** Opening Task inputs block **

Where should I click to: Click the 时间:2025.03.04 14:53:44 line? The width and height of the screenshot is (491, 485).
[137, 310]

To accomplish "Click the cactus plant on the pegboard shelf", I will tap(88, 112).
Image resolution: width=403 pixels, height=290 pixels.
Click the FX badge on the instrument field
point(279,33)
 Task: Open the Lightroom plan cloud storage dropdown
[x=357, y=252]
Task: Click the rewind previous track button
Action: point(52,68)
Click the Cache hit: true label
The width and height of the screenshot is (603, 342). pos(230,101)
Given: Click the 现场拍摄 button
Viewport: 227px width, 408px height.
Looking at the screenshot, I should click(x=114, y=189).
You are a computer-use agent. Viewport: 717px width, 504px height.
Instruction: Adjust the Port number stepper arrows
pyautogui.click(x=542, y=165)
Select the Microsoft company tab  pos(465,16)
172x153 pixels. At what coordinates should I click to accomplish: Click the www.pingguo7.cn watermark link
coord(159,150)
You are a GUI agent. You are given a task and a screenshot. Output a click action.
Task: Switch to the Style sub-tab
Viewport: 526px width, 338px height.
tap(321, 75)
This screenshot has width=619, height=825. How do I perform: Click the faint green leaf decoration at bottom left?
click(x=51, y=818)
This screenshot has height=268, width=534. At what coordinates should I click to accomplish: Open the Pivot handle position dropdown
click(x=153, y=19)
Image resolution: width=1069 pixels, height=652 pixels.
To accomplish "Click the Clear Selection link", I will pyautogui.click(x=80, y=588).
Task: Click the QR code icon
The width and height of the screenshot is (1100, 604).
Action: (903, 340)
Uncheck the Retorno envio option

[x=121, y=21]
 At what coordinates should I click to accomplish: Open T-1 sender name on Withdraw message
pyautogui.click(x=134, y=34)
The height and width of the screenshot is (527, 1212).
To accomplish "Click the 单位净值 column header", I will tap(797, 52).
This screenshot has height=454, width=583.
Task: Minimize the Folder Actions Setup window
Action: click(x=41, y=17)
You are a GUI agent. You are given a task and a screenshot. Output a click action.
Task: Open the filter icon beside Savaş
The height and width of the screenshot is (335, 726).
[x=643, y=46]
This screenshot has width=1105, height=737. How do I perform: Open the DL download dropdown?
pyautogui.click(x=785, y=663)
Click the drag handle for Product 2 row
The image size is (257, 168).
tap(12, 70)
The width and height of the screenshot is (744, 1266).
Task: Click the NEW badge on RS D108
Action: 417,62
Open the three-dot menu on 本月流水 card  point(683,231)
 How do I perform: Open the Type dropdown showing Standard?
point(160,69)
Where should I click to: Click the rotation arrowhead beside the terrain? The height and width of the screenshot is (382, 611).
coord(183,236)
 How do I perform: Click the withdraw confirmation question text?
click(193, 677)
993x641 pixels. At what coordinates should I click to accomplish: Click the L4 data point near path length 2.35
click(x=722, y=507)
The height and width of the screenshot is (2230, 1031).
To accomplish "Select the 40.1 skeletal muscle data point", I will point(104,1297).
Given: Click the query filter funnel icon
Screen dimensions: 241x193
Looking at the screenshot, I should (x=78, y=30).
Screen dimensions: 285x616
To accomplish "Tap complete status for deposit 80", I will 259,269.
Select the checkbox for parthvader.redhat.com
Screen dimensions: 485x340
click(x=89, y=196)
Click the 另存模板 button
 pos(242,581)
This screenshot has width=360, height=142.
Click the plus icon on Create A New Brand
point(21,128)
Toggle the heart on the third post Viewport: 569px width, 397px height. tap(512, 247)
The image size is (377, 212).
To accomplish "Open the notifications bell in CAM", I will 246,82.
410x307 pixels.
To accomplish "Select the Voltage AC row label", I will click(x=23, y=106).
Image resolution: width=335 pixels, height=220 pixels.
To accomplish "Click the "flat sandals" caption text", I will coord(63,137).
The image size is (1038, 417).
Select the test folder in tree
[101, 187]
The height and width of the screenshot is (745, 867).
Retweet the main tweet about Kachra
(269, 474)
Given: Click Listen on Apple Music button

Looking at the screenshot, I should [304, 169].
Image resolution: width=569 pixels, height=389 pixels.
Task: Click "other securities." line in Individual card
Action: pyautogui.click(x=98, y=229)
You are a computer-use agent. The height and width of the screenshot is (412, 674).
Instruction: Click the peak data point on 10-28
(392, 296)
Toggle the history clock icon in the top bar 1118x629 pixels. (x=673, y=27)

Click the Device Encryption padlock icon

** Closing Task inputs block **

=== Aim of the task ===
Exact retyping of all the entries is required.

=== Solution to this task ===
Where should I click to: Click the 时间:2025.03.04 14:53:44 line? The width and height of the screenshot is (491, 485).
[137, 310]

To accomplish "Click the cactus plant on the pegboard shelf", I will tap(88, 112).
Image resolution: width=403 pixels, height=290 pixels.
Click the FX badge on the instrument field
point(279,33)
 Task: Open the Lightroom plan cloud storage dropdown
[x=357, y=252]
Task: Click the rewind previous track button
Action: point(52,68)
Click the Cache hit: true label
The width and height of the screenshot is (603, 342). pos(230,101)
Given: Click the 现场拍摄 button
Viewport: 227px width, 408px height.
Looking at the screenshot, I should click(x=114, y=189).
You are a computer-use agent. Viewport: 717px width, 504px height.
Instruction: Adjust the Port number stepper arrows
pyautogui.click(x=542, y=165)
Select the Microsoft company tab  pos(465,16)
172x153 pixels. At what coordinates should I click to accomplish: Click the www.pingguo7.cn watermark link
coord(159,150)
You are a GUI agent. You are given a task and a screenshot. Output a click action.
Task: Switch to the Style sub-tab
Viewport: 526px width, 338px height.
tap(321, 75)
This screenshot has width=619, height=825. How do I perform: Click the faint green leaf decoration at bottom left?
click(x=51, y=818)
This screenshot has height=268, width=534. At what coordinates should I click to accomplish: Open the Pivot handle position dropdown
click(x=153, y=19)
Image resolution: width=1069 pixels, height=652 pixels.
To accomplish "Click the Clear Selection link", I will pyautogui.click(x=80, y=588).
Task: Click the QR code icon
The width and height of the screenshot is (1100, 604).
Action: (903, 340)
Uncheck the Retorno envio option

[x=121, y=21]
 At what coordinates should I click to accomplish: Open T-1 sender name on Withdraw message
pyautogui.click(x=134, y=34)
The height and width of the screenshot is (527, 1212).
To accomplish "Click the 单位净值 column header", I will tap(797, 52).
This screenshot has height=454, width=583.
Task: Minimize the Folder Actions Setup window
Action: click(x=41, y=17)
You are a GUI agent. You are given a task and a screenshot. Output a click action.
Task: Open the filter icon beside Savaş
The height and width of the screenshot is (335, 726).
[x=643, y=46]
This screenshot has width=1105, height=737. How do I perform: Open the DL download dropdown?
pyautogui.click(x=785, y=663)
Click the drag handle for Product 2 row
The image size is (257, 168).
tap(12, 70)
The width and height of the screenshot is (744, 1266).
Task: Click the NEW badge on RS D108
Action: 417,62
Open the three-dot menu on 本月流水 card  point(683,231)
 How do I perform: Open the Type dropdown showing Standard?
point(160,69)
Where should I click to: Click the rotation arrowhead beside the terrain? The height and width of the screenshot is (382, 611).
coord(183,236)
 How do I perform: Click the withdraw confirmation question text?
click(193, 677)
993x641 pixels. At what coordinates should I click to accomplish: Click the L4 data point near path length 2.35
click(x=722, y=507)
The height and width of the screenshot is (2230, 1031).
To accomplish "Select the 40.1 skeletal muscle data point", I will point(104,1297).
Given: Click the query filter funnel icon
Screen dimensions: 241x193
Looking at the screenshot, I should (x=78, y=30).
Screen dimensions: 285x616
To accomplish "Tap complete status for deposit 80", I will 259,269.
Select the checkbox for parthvader.redhat.com
Screen dimensions: 485x340
click(x=89, y=196)
Click the 另存模板 button
 pos(242,581)
This screenshot has width=360, height=142.
Click the plus icon on Create A New Brand
point(21,128)
Toggle the heart on the third post Viewport: 569px width, 397px height. tap(512, 247)
The image size is (377, 212).
To accomplish "Open the notifications bell in CAM", I will 246,82.
410x307 pixels.
To accomplish "Select the Voltage AC row label", I will click(x=23, y=106).
Image resolution: width=335 pixels, height=220 pixels.
To accomplish "Click the "flat sandals" caption text", I will coord(63,137).
The image size is (1038, 417).
Select the test folder in tree
[101, 187]
The height and width of the screenshot is (745, 867).
Retweet the main tweet about Kachra
(269, 474)
Given: Click Listen on Apple Music button

Looking at the screenshot, I should [304, 169].
Image resolution: width=569 pixels, height=389 pixels.
Task: Click "other securities." line in Individual card
Action: pyautogui.click(x=98, y=229)
You are a computer-use agent. The height and width of the screenshot is (412, 674).
Instruction: Click the peak data point on 10-28
(392, 296)
Toggle the history clock icon in the top bar 1118x629 pixels. (x=673, y=27)

Click the Device Encryption padlock icon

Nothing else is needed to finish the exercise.